Records of text and element pointing
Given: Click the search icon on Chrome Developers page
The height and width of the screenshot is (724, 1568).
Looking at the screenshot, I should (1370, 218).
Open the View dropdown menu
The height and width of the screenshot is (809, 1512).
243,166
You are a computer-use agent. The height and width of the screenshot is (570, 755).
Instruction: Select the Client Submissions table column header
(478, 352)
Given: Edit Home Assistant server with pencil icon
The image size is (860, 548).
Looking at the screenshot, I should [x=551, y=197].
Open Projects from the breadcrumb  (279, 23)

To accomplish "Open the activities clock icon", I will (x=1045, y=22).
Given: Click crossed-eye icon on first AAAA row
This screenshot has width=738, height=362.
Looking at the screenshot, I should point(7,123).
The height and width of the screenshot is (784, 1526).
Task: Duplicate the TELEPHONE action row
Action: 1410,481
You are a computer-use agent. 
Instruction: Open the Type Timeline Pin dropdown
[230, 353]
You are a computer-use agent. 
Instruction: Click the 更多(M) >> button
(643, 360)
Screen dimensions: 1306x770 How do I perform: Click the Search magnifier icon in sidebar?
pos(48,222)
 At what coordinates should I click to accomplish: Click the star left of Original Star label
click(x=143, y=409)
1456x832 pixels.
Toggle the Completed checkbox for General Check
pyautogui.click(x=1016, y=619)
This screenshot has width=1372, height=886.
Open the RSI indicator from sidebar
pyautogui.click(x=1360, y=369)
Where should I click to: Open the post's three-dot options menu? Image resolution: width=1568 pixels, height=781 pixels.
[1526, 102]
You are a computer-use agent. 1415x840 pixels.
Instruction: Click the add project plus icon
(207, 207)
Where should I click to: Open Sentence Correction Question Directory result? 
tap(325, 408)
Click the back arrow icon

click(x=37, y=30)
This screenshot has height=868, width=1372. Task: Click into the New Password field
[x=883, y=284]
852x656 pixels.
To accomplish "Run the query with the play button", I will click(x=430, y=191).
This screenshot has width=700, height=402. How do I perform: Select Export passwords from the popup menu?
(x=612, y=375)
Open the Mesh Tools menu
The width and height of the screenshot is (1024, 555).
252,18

Task statement → Update the material by replacing "Instruction" with "Command" everywhere it appears, and leave everything else as it is.

The output →
Given: Click the search icon on Chrome Developers page
The height and width of the screenshot is (724, 1568).
Looking at the screenshot, I should (1370, 218).
Open the View dropdown menu
The height and width of the screenshot is (809, 1512).
243,166
You are a computer-use agent. The height and width of the screenshot is (570, 755).
Command: Select the Client Submissions table column header
(478, 352)
Given: Edit Home Assistant server with pencil icon
The image size is (860, 548).
Looking at the screenshot, I should [x=551, y=197].
Open Projects from the breadcrumb  (279, 23)

To accomplish "Open the activities clock icon", I will (x=1045, y=22).
Given: Click crossed-eye icon on first AAAA row
This screenshot has width=738, height=362.
Looking at the screenshot, I should point(7,123).
The height and width of the screenshot is (784, 1526).
Task: Duplicate the TELEPHONE action row
Action: 1410,481
You are a computer-use agent. 
Command: Open the Type Timeline Pin dropdown
[230, 353]
You are a computer-use agent. 
Command: Click the 更多(M) >> button
(643, 360)
Screen dimensions: 1306x770 How do I perform: Click the Search magnifier icon in sidebar?
pos(48,222)
 At what coordinates should I click to accomplish: Click the star left of Original Star label
click(x=143, y=409)
1456x832 pixels.
Toggle the Completed checkbox for General Check
pyautogui.click(x=1016, y=619)
This screenshot has width=1372, height=886.
Open the RSI indicator from sidebar
pyautogui.click(x=1360, y=369)
Where should I click to: Open the post's three-dot options menu? Image resolution: width=1568 pixels, height=781 pixels.
[1526, 102]
You are a computer-use agent. 1415x840 pixels.
Command: Click the add project plus icon
(207, 207)
Where should I click to: Open Sentence Correction Question Directory result? 
tap(325, 408)
Click the back arrow icon

click(x=37, y=30)
This screenshot has height=868, width=1372. Task: Click into the New Password field
[x=883, y=284]
852x656 pixels.
To accomplish "Run the query with the play button", I will click(x=430, y=191).
This screenshot has width=700, height=402. How do I perform: Select Export passwords from the popup menu?
(x=612, y=375)
Open the Mesh Tools menu
The width and height of the screenshot is (1024, 555).
252,18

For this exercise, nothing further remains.